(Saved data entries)
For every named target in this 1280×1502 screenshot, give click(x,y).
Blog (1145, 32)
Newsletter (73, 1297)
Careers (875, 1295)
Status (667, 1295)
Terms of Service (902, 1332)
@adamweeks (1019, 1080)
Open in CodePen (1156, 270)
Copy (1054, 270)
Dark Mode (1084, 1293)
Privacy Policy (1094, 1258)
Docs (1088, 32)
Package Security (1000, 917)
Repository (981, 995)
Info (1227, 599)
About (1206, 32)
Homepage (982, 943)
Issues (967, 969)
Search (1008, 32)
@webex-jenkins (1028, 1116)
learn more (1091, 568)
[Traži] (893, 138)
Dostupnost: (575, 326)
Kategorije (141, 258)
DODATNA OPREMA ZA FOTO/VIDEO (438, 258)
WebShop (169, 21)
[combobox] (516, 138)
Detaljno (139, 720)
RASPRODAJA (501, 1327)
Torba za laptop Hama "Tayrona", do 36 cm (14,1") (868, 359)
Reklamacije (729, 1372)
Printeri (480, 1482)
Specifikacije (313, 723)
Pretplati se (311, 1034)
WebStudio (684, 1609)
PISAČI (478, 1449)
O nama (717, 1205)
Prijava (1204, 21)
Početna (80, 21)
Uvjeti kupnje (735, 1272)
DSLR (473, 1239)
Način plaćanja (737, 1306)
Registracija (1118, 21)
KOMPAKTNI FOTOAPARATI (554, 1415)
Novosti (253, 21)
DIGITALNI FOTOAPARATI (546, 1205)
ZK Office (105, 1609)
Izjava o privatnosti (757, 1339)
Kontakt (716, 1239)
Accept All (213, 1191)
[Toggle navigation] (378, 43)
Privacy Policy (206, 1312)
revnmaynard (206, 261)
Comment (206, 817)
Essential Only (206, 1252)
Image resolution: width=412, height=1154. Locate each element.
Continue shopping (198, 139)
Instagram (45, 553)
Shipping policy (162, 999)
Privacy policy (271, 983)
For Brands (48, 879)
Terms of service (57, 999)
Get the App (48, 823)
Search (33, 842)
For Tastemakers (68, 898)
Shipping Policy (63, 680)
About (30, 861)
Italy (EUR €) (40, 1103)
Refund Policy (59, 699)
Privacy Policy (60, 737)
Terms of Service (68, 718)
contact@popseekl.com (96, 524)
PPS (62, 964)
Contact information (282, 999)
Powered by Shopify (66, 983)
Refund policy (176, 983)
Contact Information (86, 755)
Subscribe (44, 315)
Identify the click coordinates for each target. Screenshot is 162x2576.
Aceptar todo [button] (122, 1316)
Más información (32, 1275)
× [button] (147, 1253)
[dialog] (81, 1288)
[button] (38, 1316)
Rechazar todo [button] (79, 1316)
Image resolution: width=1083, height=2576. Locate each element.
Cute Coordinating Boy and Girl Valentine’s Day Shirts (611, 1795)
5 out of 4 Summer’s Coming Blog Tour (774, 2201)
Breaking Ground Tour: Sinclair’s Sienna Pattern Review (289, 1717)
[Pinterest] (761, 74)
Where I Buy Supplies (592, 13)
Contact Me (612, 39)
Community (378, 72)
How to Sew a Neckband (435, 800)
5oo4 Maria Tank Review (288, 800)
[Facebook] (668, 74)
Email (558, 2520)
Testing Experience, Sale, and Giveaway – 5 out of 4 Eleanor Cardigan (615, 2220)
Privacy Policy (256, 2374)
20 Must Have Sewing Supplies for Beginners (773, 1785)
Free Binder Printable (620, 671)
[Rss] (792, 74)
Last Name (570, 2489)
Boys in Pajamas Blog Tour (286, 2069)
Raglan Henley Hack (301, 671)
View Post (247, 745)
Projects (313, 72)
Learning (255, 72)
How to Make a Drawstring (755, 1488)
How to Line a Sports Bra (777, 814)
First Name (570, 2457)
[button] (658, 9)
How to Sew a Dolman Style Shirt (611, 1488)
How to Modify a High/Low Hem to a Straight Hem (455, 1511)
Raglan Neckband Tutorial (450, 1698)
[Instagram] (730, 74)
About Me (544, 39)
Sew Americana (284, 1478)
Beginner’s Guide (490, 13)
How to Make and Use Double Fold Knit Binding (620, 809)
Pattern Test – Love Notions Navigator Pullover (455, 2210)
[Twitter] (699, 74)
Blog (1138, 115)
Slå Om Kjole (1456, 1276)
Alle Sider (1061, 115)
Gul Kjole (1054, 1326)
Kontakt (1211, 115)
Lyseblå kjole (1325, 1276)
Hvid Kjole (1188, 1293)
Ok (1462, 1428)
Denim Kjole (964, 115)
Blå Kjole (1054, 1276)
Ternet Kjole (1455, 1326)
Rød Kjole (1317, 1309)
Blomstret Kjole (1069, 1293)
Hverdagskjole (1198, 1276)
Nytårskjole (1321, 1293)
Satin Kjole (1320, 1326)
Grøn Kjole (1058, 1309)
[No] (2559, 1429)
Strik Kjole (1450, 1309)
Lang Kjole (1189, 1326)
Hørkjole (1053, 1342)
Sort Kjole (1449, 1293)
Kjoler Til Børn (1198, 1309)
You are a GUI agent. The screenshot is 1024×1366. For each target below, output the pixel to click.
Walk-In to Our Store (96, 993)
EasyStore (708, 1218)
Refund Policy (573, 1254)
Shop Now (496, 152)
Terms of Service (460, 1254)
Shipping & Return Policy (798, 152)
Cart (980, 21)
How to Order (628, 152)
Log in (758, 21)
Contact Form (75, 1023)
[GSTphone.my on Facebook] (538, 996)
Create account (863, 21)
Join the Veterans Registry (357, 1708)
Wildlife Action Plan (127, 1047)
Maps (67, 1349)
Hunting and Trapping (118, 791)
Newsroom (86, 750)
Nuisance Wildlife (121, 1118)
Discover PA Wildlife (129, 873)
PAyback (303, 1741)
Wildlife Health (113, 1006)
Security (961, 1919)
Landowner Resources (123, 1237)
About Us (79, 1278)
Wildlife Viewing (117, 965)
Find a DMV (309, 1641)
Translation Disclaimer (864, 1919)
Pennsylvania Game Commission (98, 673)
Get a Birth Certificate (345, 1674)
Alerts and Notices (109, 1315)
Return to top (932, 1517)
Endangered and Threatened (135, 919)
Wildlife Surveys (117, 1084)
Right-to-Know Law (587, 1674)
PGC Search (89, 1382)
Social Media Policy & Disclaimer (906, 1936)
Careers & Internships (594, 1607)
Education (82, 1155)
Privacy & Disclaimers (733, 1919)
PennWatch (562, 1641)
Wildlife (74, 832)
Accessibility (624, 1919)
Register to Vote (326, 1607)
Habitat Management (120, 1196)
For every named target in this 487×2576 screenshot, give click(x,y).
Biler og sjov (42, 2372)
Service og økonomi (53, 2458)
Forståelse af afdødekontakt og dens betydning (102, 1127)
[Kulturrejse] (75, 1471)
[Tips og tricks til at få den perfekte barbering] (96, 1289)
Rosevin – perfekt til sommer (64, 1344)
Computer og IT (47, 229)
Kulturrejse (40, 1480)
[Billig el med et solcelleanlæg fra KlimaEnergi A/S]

• **ASSIGNED TASK**
Both the line containing "Cart (980, 21)" and the line containing "Wildlife Surveys (117, 1084)" belong in the answer. Print them and every line above that falls between them exactly, and no others.

• **SOLUTION TO THIS TASK**
Cart (980, 21)
How to Order (628, 152)
Log in (758, 21)
Contact Form (75, 1023)
[GSTphone.my on Facebook] (538, 996)
Create account (863, 21)
Join the Veterans Registry (357, 1708)
Wildlife Action Plan (127, 1047)
Maps (67, 1349)
Hunting and Trapping (118, 791)
Newsroom (86, 750)
Nuisance Wildlife (121, 1118)
Discover PA Wildlife (129, 873)
PAyback (303, 1741)
Wildlife Health (113, 1006)
Security (961, 1919)
Landowner Resources (123, 1237)
About Us (79, 1278)
Wildlife Viewing (117, 965)
Find a DMV (309, 1641)
Translation Disclaimer (864, 1919)
Pennsylvania Game Commission (98, 673)
Get a Birth Certificate (345, 1674)
Alerts and Notices (109, 1315)
Return to top (932, 1517)
Endangered and Threatened (135, 919)
Wildlife Surveys (117, 1084)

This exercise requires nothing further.